**SOURCE TEXT:**

+---+

# Went 2 for 4 this morning!



## Mark Steinmann (Jan 28, 2014)

Hey guys,

Went out with my brother-in-law today. He hasn't gotten a predator down in a while and I wanted to try to make it happen. We headed out to a spot nearby that I haven't called in about a year. We got in 4 stands and turned up 2 predators.

The first stand of the morning we got setup just before first light. I started out calling softly with the Bite-Down call and slowly increased the volume and intensity over the next 15 minutes. We had the camera setup towards his side which was the downwind side as we figured that is where a Coyote would appear. All of the sudden I spotted a Jackrabbit running away to my right and I figured there might be something headed our way. Just about a minute went by when a Coyote came right over the opposite Hill from us trotting down towards us. Since he would have to spin to his right to get on the Coyote I got lined up on him and as he came to a stop I layed the Coyote out with a heart shot at 75 yards. We called for another 5 minutes and then recovered the bounty.

His final resting spot: 

















The second and fourth stands were blanks.

On the third stand of the morning we parked the truck at the base of a large mountain that had a lot of nice ravines coming out of it. We walked on an old road until we were about 1/4 Mile from the base of the mountain and we came upon really fresh tracks and scat not a half hour old. On the next possible opening in the creek bottom we setup for a stand. The creek was split into 2 smaller ravines, so we each took a side and setup. I set the video camera up focused on the only shooting window I had. Again, the Bite-Down call came out and I played the sweet tunes of a young dying rabbit. About 8 minutes in during a sequence I heard loud footsteps and immediately saw movement through the brush. I stopped calling and pulled up my shotgun and since I confirmed that it was a Fox I set my bead right above a large rock(from my experience the Foxes almost always get on a rock if possible). Just as planned he jumped on the rock and I released the 34 pellets. The Fox never had a chance. From time of seeing movement to the kill was 6 seconds! 
















Even though we didn't get him a kill, we still had a successful hunt and made some great memories! Hopefully next weekend we'll break his dry spell as we are going out on a 2 day club hunt.

Thanks for reading! 
Mark

Sent from my SM-G935V using Tapatalk


----------



## hassell (Feb 9, 2010)

Congrats., great write up,


----------



## kiyote (Jun 15, 2014)

nice,congrats! 50-50 ain't a bad day. I have got to get out there again ,one of these days.


----------



## prairiewolf (Feb 19, 2012)

Another great write up Mark ! and Congrats on more fine calling !

To bad your brother in-law didnt get to shot, but hey, thats a good reason to go again, lol

Good Luck on the club hunt !

+---+

**COLLECTED DATA:**

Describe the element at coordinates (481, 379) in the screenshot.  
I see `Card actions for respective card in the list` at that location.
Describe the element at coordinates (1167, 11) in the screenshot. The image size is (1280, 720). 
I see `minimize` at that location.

+---+

**TASK LIST:**
1. In the predator-hunting thread, at what distance did Mark shoot the coyote on the first stand?
2. Write the next part of the predator-hunting thread, picking up after its final post.

**RESPONSES TO THE TASKS:**
1. 75 yards

2.
----------



## kiyote (Jun 15, 2014)

prairiewolf said:


> Another great write up Mark ! and Congrats on more fine calling !
> 
> To bad your brother in-law didnt get to shot, but hey, thats a good reason to go again, lol
> 
> Good Luck on the club hunt !


I have gotten to the point where I very seldom shoot em myself anymore.I love it when the other guy shoots and I call. love the look on there faces when I say , "you shot it, you skin it." lol.they often get a deer in the headlights look and I end up doing it for them anyhow.


----------



## prairiewolf (Feb 19, 2012)

lol kiyote, but with the guys I hunt with we have a standing rule, just the opposite. I shoot you gut & skin and vice versa !


----------



## Fishshoot (Feb 22, 2013)

beautiful looking fox!


----------



## kiyote (Jun 15, 2014)

prairiewolf said:


> lol kiyote, but with the guys I hunt with we have a standing rule, just the opposite. I shoot you gut & skin and vice versa !


good idea but doubt I could pull that one off.lol.


----------



## Mark Steinmann (Jan 28, 2014)

Fishshoot said:


> beautiful looking fox!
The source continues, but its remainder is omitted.